Excerpted passage
....
Dear Kenwood & Evergreen Families,
With Thanksgiving coming up in 24 hours, I’m taking stock of all that I am grateful for.
It starts with you. And your amazing kids! And this lifetime I’ve had of leading this inspiring community.
As you know, with Jack and Sylvia stepping into the Director roles, I’ve now got some bandwidth to shift my focus even more to the wider world of kids, camps, families, and how decisions about our collective future are made in Washington, DC.
This is no small task, but it is an amazing opportunity, and it allows me to take my experience as a camp director and combine it with my passion for policy.
So this fall, I moved to DC for a month to do something new and kind of crazy.
What I’ve been working on that goes beyond our gates. Something that ultimately benefits every child who walks through them.
It looks like this:
26 million kids attend camp each summer across America.
21,000 camps operate from coast to coast.
And yet, there’s never been a formal Camp Caucus on Capitol Hill.
We are currently working to change that.
Why This Matters for K&E Families
You know firsthand what camp provides. The friendships, the growth, the space for your kids to discover who they are.
....
Listed records
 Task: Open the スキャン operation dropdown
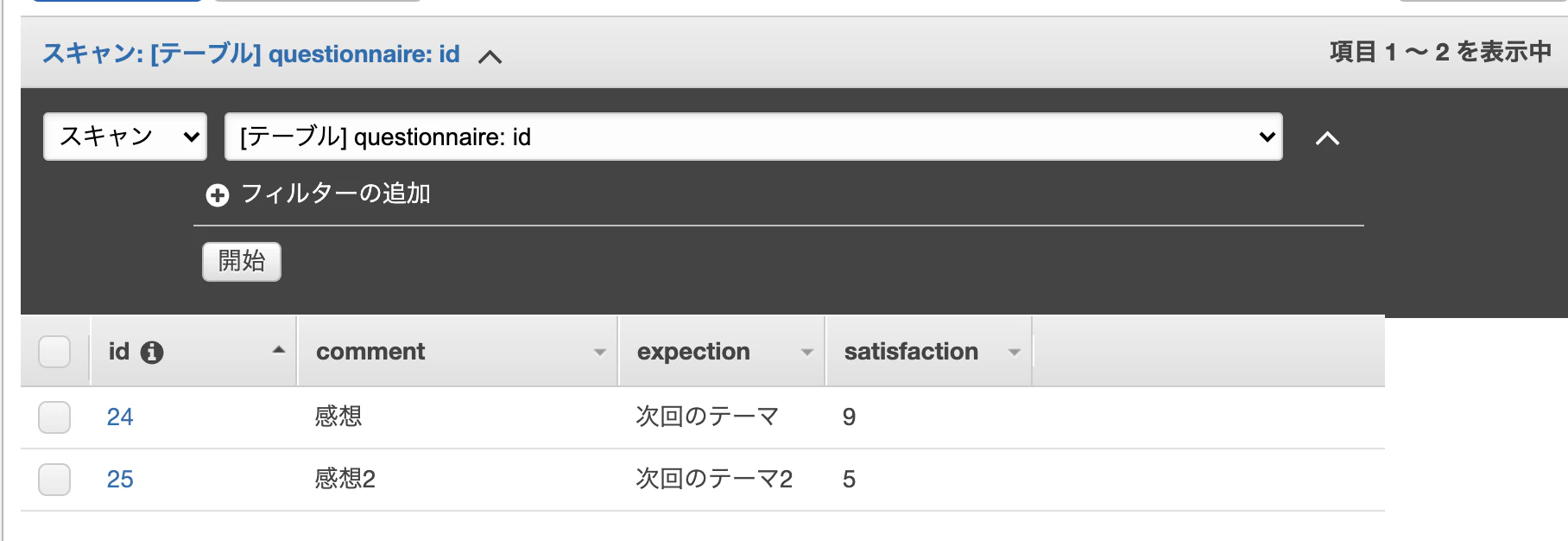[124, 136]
....
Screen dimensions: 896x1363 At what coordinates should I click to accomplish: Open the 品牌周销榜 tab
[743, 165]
....
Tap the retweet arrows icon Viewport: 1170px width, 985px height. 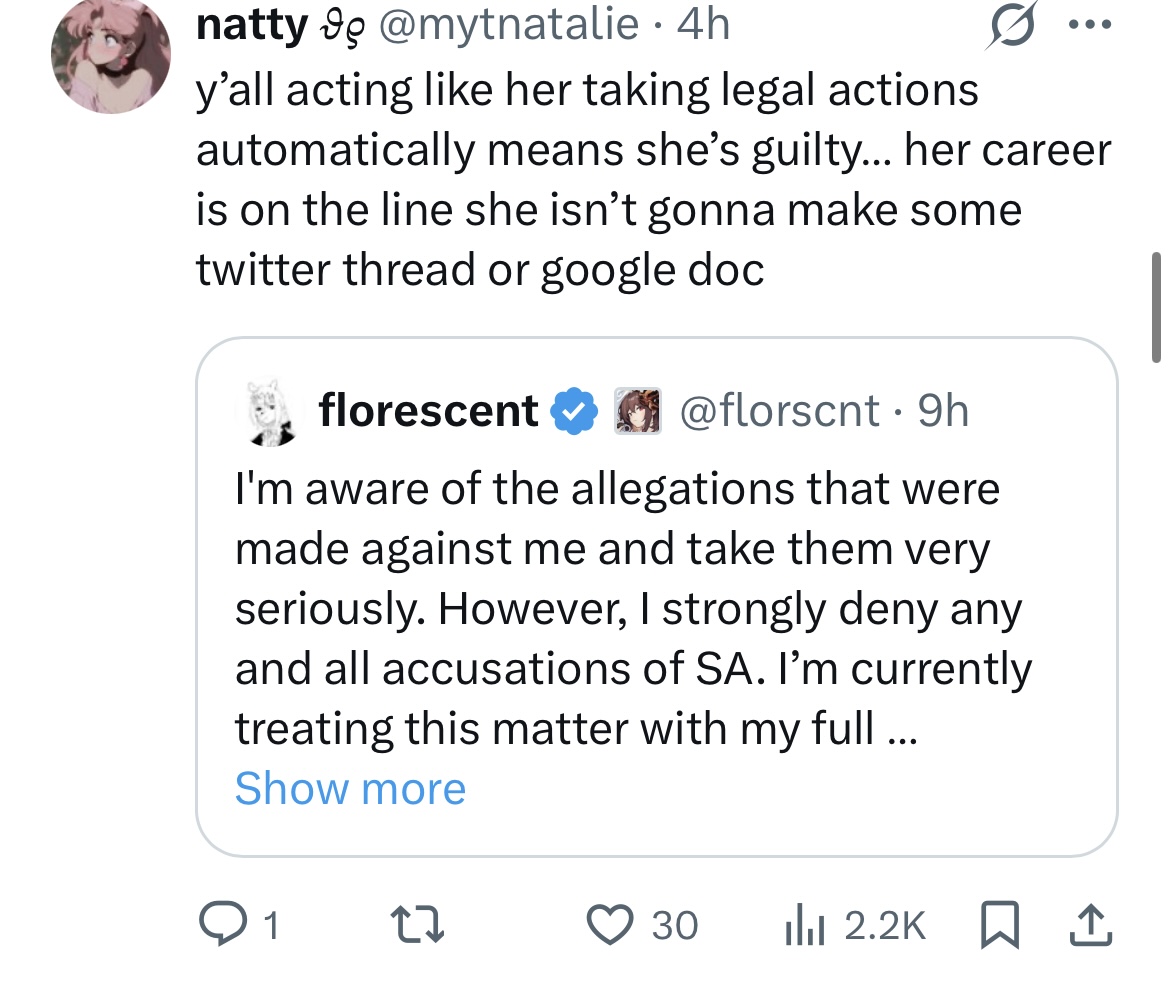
....
Apply what you read
1. Reproduce the part of the Kenwood & Evergreen letter that opens with the words containing "This is no small" and closes with "summer across America.".
2. According to the Kenwood & Evergreen letter, how many kids attend camp each summer across America?
The entries have nothing to do with the Kenwood & Evergreen letter.

Answers for the exercise
1.
This is no small task, but it is an amazing opportunity, and it allows me to take my experience as a camp director and combine it with my passion for policy.
So this fall, I moved to DC for a month to do something new and kind of crazy.
What I’ve been working on that goes beyond our gates. Something that ultimately benefits every child who walks through them.
It looks like this:
26 million kids attend camp each summer across America.

2. 26 million kids.